Convert the complement of negative numbers to the original code，The sign bit does not change，Invert other bits：

1000 0000 0000 0000 0000 0000 0111 1110

Add 1, the complement of the positive number, the inverse code is itself.

The result is
1000 0000 0000 0000 0000 0000 0111 1111that expressed as decimal is also -127.

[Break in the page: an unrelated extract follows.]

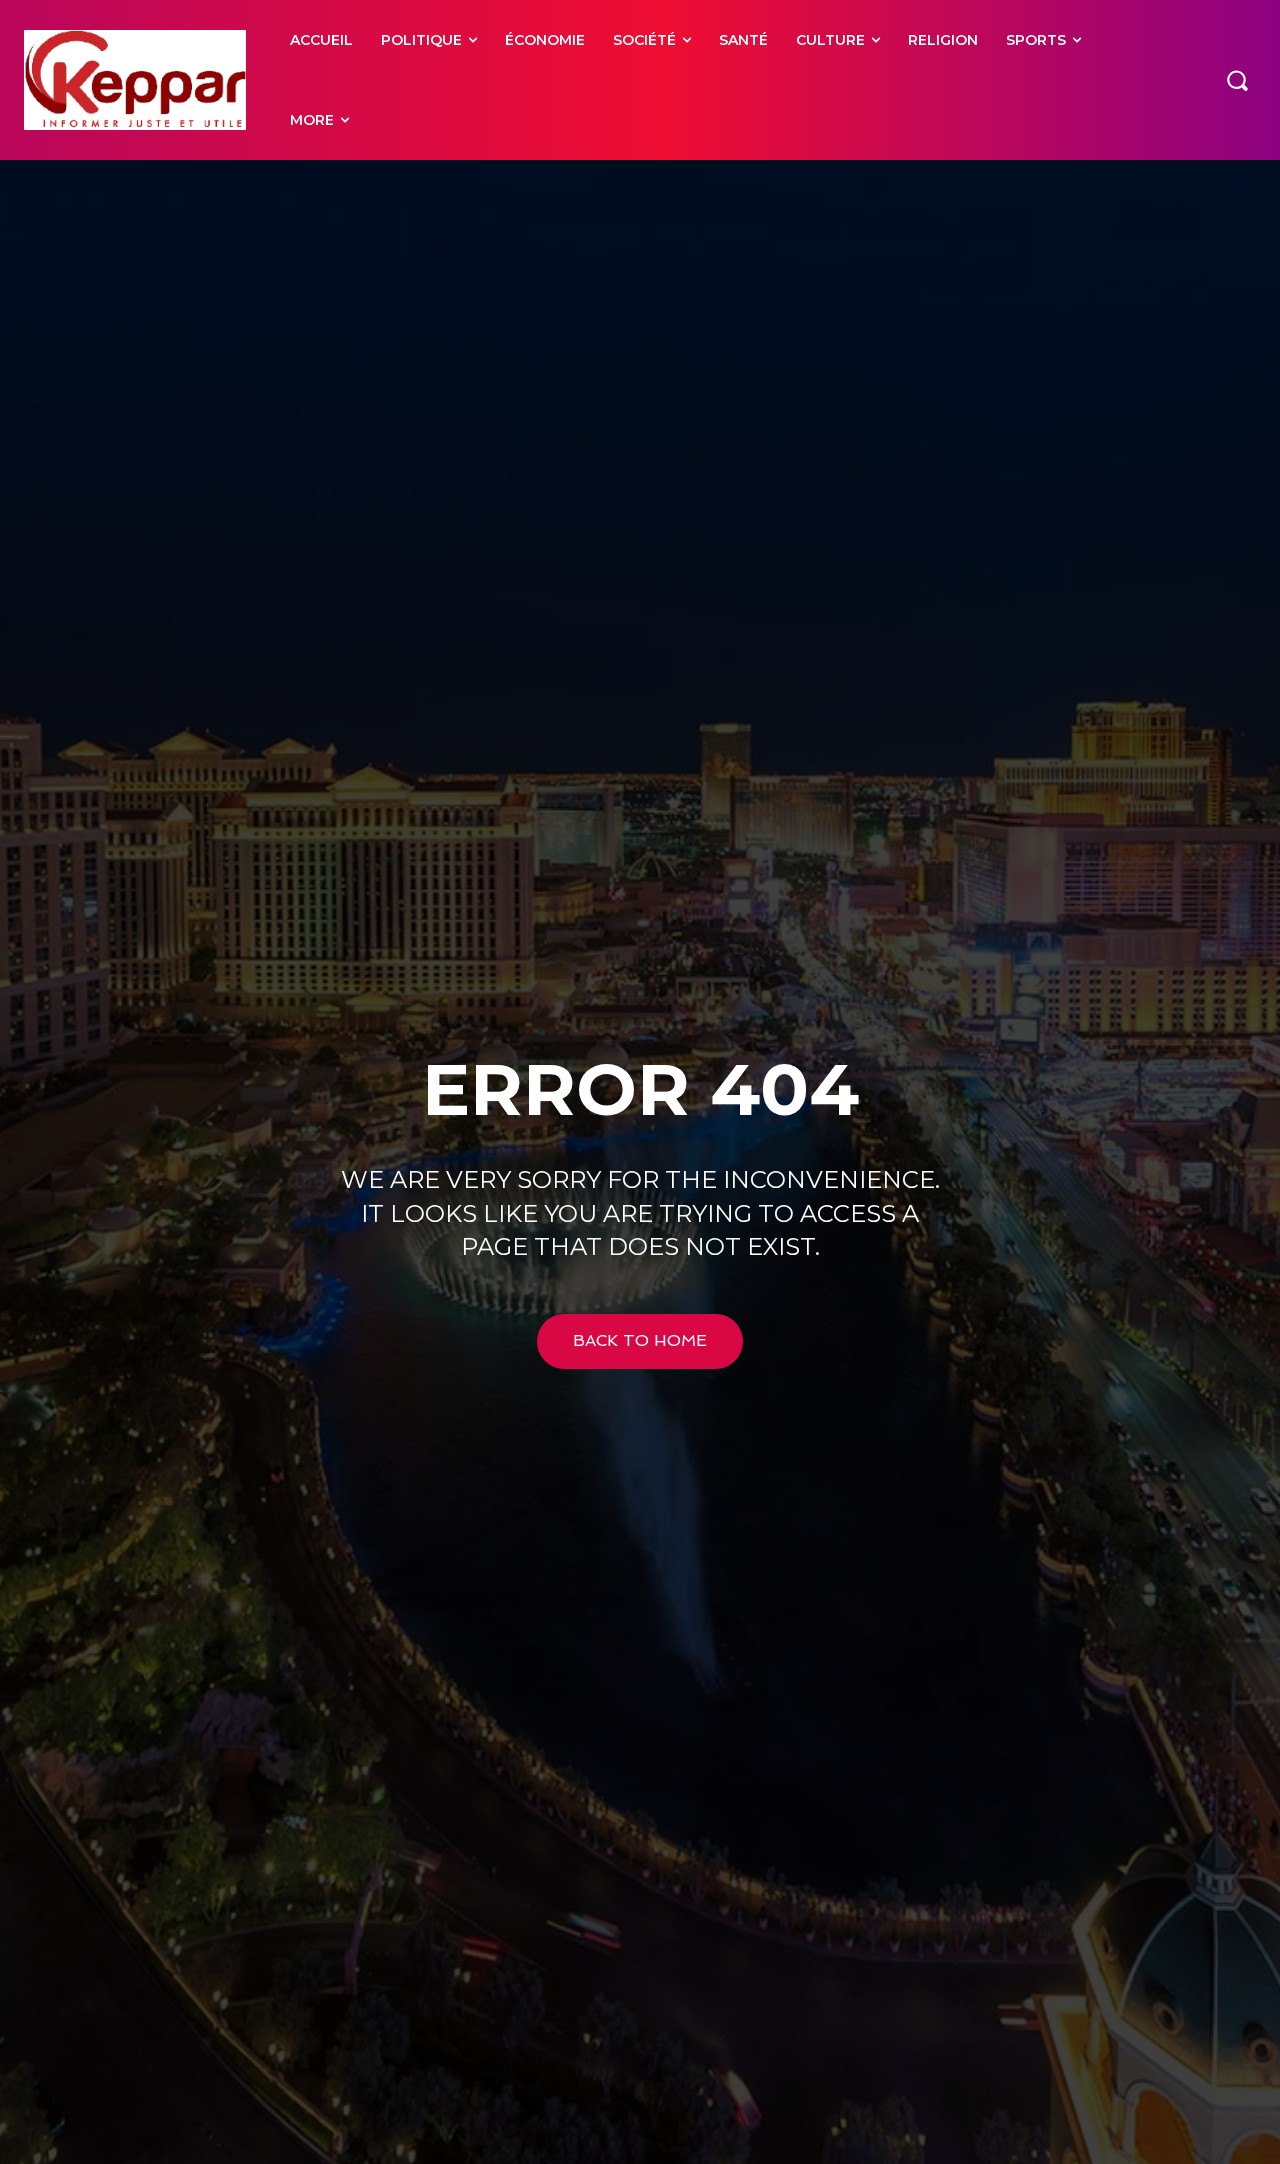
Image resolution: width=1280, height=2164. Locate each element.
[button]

that isbyte -> int guarantees that the decimal number remains unchanged, but sometimes, such as when the file stream is converted to a byte array,

We don't care about whether the decimal number has changed, but whether the complement has changed. At this time, we need to &go to the0xff

In this example, the byte is converted to int, and the upper 24 bits must be used 补1. At this time, the complement code obviously changes.
1111 1111 1111 1111 1111 1111 1000 0001

Then &, 0xffreset the high 24 to 0,
0xff:
0000 0000 0000 0000 0000 0000 1111 1111

The result is
0000 0000 0000 0000 0000 0000 1000 0001

so thatGuaranteed Consistency of Two's Complement,certainlySince the sign bit changes, the decimal number represented will change

It is the same as the original complement, but obviously the sign bit has changed, and the represented decimal number has changed to 129

Summarize

When the basic type is extended from a small to a large data type, the positive number is extended by zero-fill anyway because the sign bit is 0, but the zero-fill extension of a negative number is completely different from the extension of the sign bit of 1, so the negative number is extended with the sign bit of 1 to ensure that Decimal numbers don't change

For example, byte>>>int -127 is automatically extended according to the sign bit 1, and the sign bit is 1 in the upper 24 bits, and the represented decimal number remains unchanged.

The zero-pad extension ensures the consistency of the complement, but the decimal representation changes.